• Document passage:
◆ ◆ ◆ ◆ ◆ ◆ ◆

Use of Complete Information: It assumes the availability of complete and accurate information on the inputs and outputs of each productive unit. Lack of complete information may affect the accurate assessment of efficiency.
Absence of Externalities: It assumes that productive units are not influenced by external factors that could affect their efficiency. This implies that the economic environment and other external factors do not impact production or efficiency.
Rational Decision-Making: It assumes that productive units make decisions rationally and seek to maximize their efficiency given the available constraints and resources.
It’s essential to note that these assumptions may vary depending on the specific approach within DEA or SFA, and their validity can depend on the particular context of application. Furthermore, the violation of any of these assumptions may affect the validity of the results obtained through these methodologies.
2.5 The measurement scopes of DEA-SFA for Georgescu-Roegen’s bioeconomic model
Over the past 50 years, various measures have been employed to assess efficiency and technology, generating representations of an efficient frontier. These frontiers have been estimated using two main methods: a) Data Envelopment Analysis (DEA) and b) Stochastic Frontier Analysis, involving mathematical programming and econometric methods, respectively. The most commonly used software includes computer programs such as DEAP and Frontier [44, 57].
DEA involves the application of linear programming methods to construct a non-parametric segment surface or frontier across all the data. Using computer programs, a variety of models are considered, such as:
- Standard Constant Returns to Scale (CRS) and Variable Returns to Scale (VRS) models that involve the calculation of technical and scale efficiencies [58]
- The extension of the above models to account for cost and allocative efficiencies [33].
- The application of Malmquist DEA methods to panel data to calculate indices of total factor productivity (TFP) Change: technological change; technical efficiency change; and scale efficiency change [33].

◆ ◆ ◆ ◆ ◆ ◆ ◆

• Written exercise A:
Answer these from the passage on DEA and SFA:
(i) What two main methods have been used to estimate efficient frontiers?
(ii) Which computer programs are named as the most commonly used software?
(iii) To what kind of data are Malmquist DEA methods applied?
• Written exercise B: List every assumption named as a heading in the passage on DEA and SFA.
• Written exercise C: Quote the passage on DEA and SFA starting with "DEA involves the" and going on through "efficiency change [33].".

• Given information:
◆ ◆ ◆ ◆ ◆ ◆ ◆

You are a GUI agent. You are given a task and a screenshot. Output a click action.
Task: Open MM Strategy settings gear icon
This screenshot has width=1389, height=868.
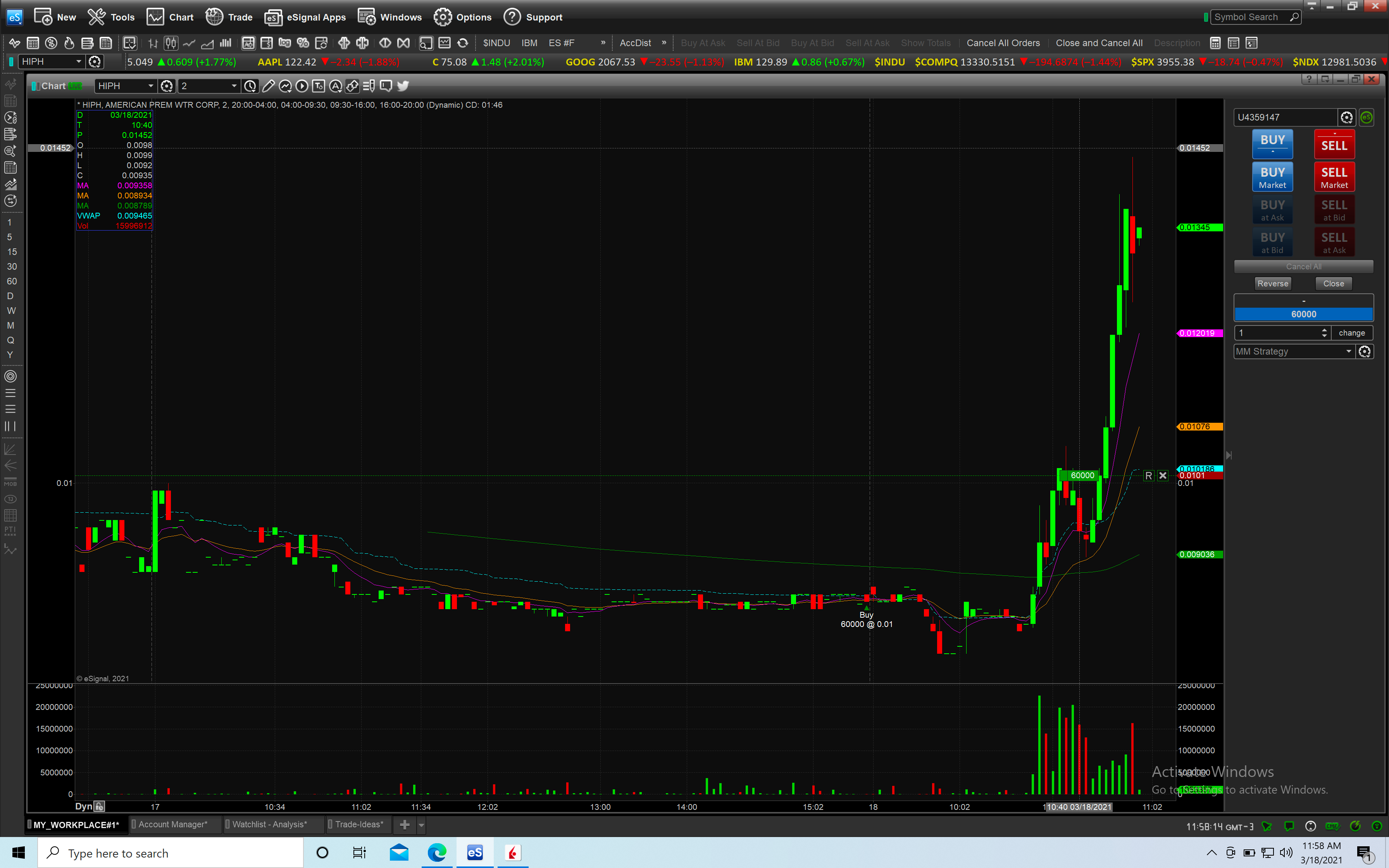pos(1365,351)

◆ ◆ ◆ ◆ ◆ ◆ ◆

• Worked solution A:
(i) Data Envelopment Analysis (DEA) and Stochastic Frontier Analysis (SFA).
(ii) DEAP and Frontier.
(iii) Panel data.

• Worked solution B:
Use of Complete Information
Absence of Externalities
Rational Decision-Making

• Worked solution C:
DEA involves the application of linear programming methods to construct a non-parametric segment surface or frontier across all the data. Using computer programs, a variety of models are considered, such as:
- Standard Constant Returns to Scale (CRS) and Variable Returns to Scale (VRS) models that involve the calculation of technical and scale efficiencies [58]
- The extension of the above models to account for cost and allocative efficiencies [33].
- The application of Malmquist DEA methods to panel data to calculate indices of total factor productivity (TFP) Change: technological change; technical efficiency change; and scale efficiency change [33].